Whatever a person’s thoughts on a wall of sound style of filmmaking Phil Spector would appreciate, there can be no denying the find Luhrmann has in Butler. The actor was known primarily for TV work and a small role in Quentin Tarantino’s Once Upon a Time in Hollywood, but it’s hard to imagine a screen presence who could more instinctively channel Presley’s incendiary charisma. He looks like him, he talks like him, that’s all there – but to really believe the impact Elvis had on people, an actor has to exude an additional electricity, and Butler has that in spades. Impersonating Elvis would be a party trick that thousands of others have done well enough over the years, but Butler sets himself apart by revealing the soul of one of the most famous celebrities of all time.

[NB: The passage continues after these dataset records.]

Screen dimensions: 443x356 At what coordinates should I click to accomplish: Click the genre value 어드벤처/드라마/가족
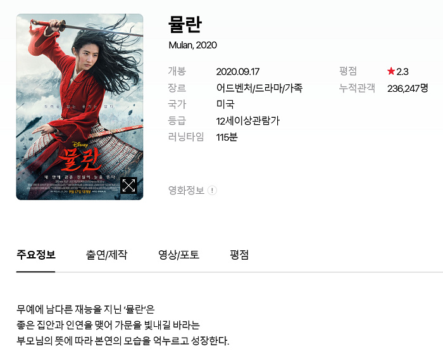pos(259,88)
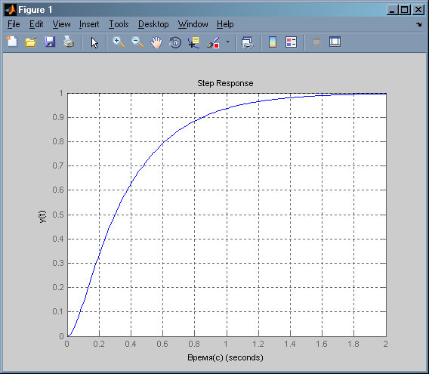429x374 pixels.
Task: Select the Edit Plot arrow tool
Action: (94, 43)
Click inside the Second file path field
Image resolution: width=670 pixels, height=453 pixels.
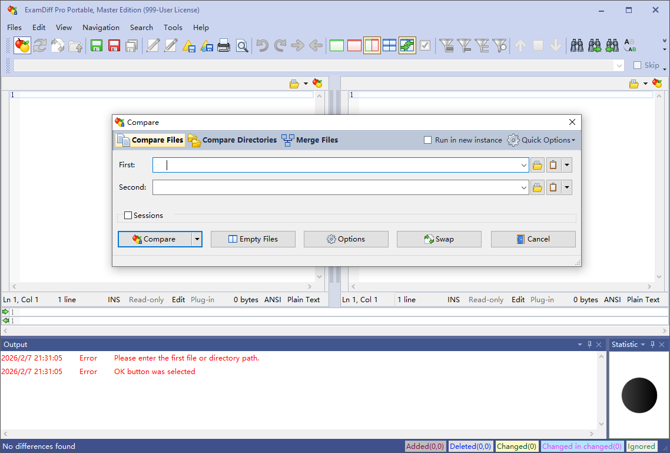[x=336, y=188]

Hanks has a tricky role, too, in that he’s buried under latex. It’s the sort of choice that can come to exemplify the failure of a misfire, but Hanks makes it work, offering his own complexities to the portrayal. Parker reveals that Elvis was the showman and he was the “snowman” – the carnival-trained huckster who was skilled in relieving money from the wallets of marks and leaving them only with the smiles on their faces. Hanks’ Parker is honest about his grasp on the entire breadth of celebrity and how he intends to exploit its marketing possibilities. Among his early run of Elvis merchandising, there are both buttons that say “I love Elvis” and “I hate Elvis” – which is certainly in conversation with our modern understanding of internet culture. It’s all part of the show.
Speaking of the modern elements Luhrmann is known for inserting in his work, there’s some anachronistic use of hip hop here, which attempts both to translate Elvis’ persona to younger audiences, and to grapple with his uneasy relationship with Black culture. We see Elvis’ interactions with eminent Black artists of the time such as B.B. King (Kelvin Harrison Jr.) and Little Richard (Alton Mason), and though these musicians are depicted as embracing him, it’s telling that they disappear from the narrative as it goes, their reactions to his stratospheric rise unseen.
The end result of Luhrmann swooping down into Elvis’ life is a portrait of a man struggling with an unprecedented level of fame, trying to do the right thing but ultimately drowning under the pressures and machinations of others. The character of Elvis’ father, Vernon (Richard Roxburgh), may be the best surrogate for understanding what it was all like. He watches helplessly as things slip out of his control, as his role of father figure is usurped by Parker, as Elvis and Parker run roughshod over his attempts to manage Elvis’ finances. It’s a small role, but Roxburgh’s expressions of ineffectual resignation speak volumes about what they were all up against.
Cinephiles who don’t like Luhrmann don’t want him to do what he does better, they just don’t want him to do it at all. Elvis returns the verdict that the man who hasn’t made a feature film since 2013’s The Great Gatsby is still at the top of his game and then some. Anyone who likes what that man does should love this.
Elvis is currently playing in cinemas.